In November, the defense argued the cash should be returned to Singh as part of marital property. This week, the defense filed a supplemental motion arguing the money should be returned to the guardians of Singh’s two children who are now living with relatives of the victim in California.
Ajaib Singh, whose two sisters and brother-in-law were killed, said the children are doing well and attending public school in California.
Attorney John R. Bernans, part of the defense team, said if Singh or his wife cannot have the money, the guardians should be permitted to use it “for the care and well-being of the children.”
“The children are living in California and that money could go to good use for their support,” Bernans said. He said the prosecution could take pictures of the money and location so it could possibly be used for trial.
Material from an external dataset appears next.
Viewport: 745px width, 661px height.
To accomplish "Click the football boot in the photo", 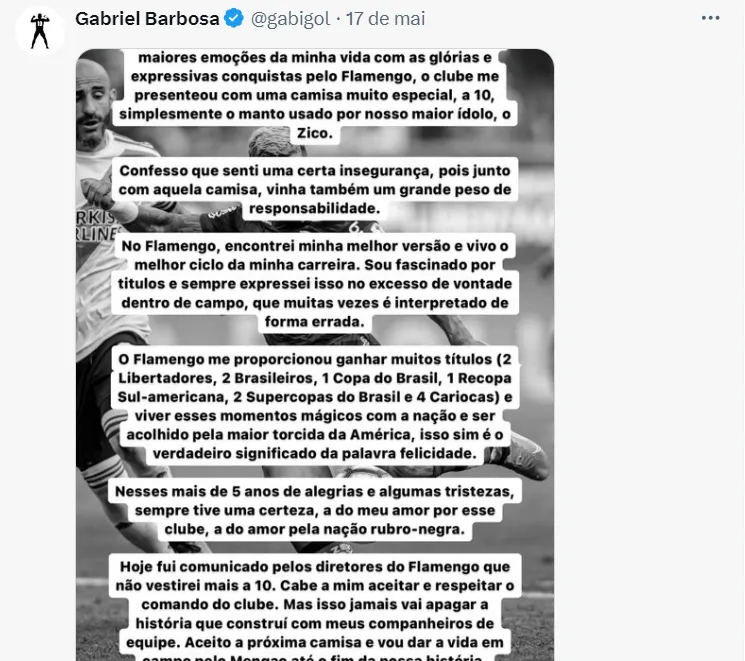I will pos(523,455).
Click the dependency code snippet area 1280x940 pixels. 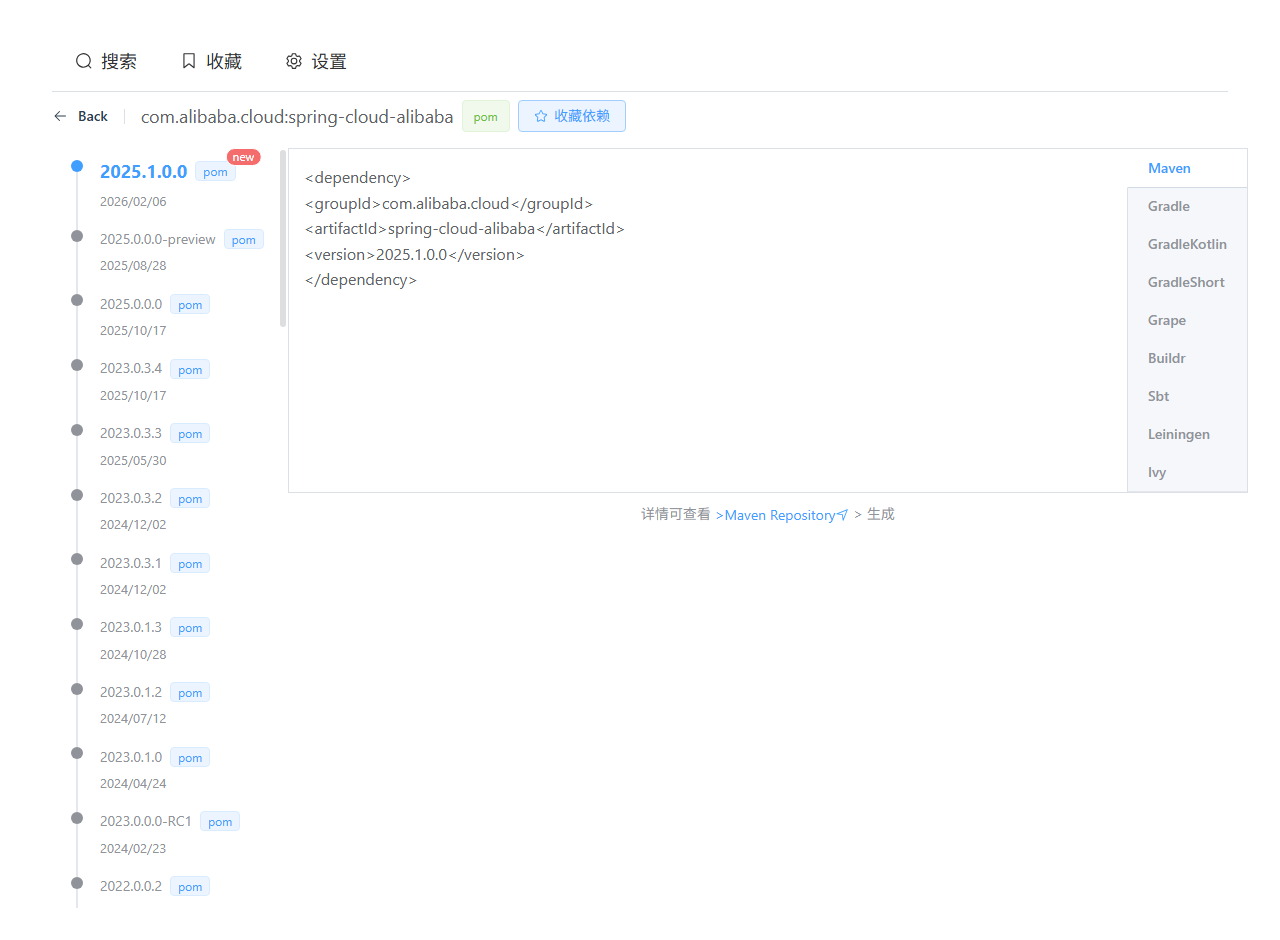pos(708,320)
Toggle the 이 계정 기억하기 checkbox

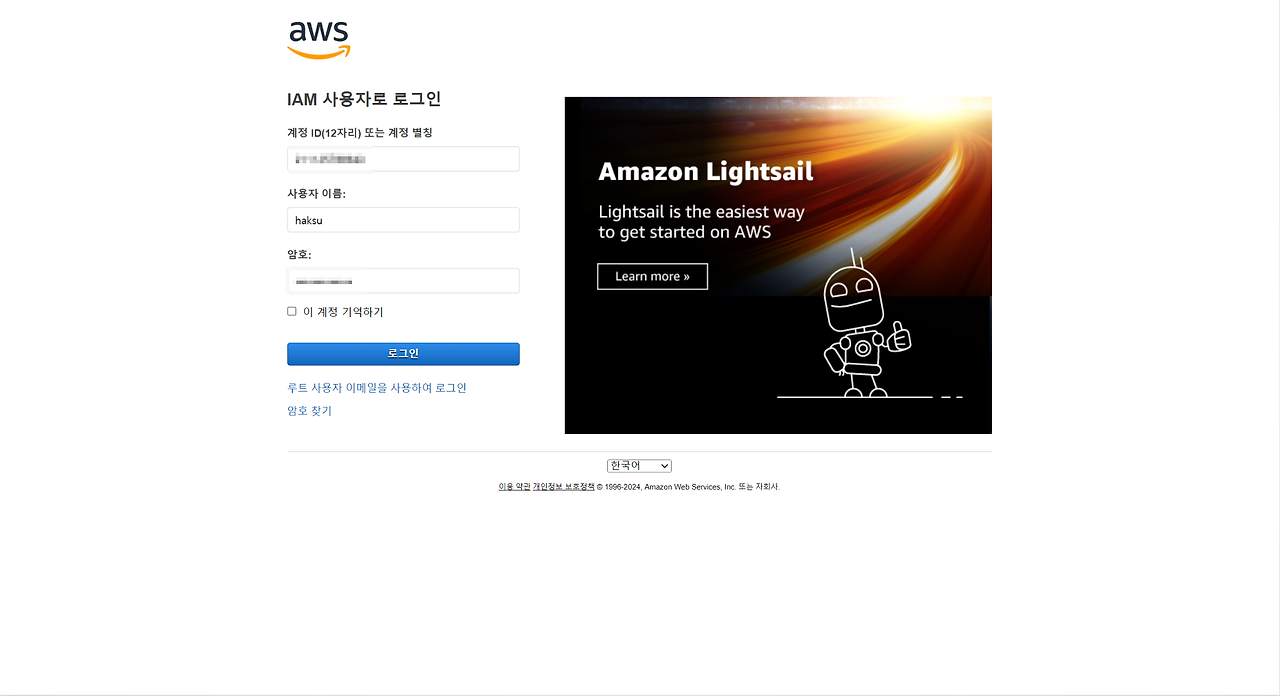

But Assistant Prosecutor Jon Marshall said, “The evidence was seized pursuant to a search warrant. It is evidence in a quadruple homicide …. we are here to prosecute this defendant for the murder of four people in his home. The items recovered in his home are evidence of the crime.”
Marshall said Singh has other assets, including a home in Indiana and a semi truck that he could liquidate to get money to care for his children.
“It is also the state’s understanding from contact with the victim’s family that they have no interest, nor have they made a request for the money for the care of the victim’s children,” Marshall said.
Howard denied the motion in November and denied it again on Thursday.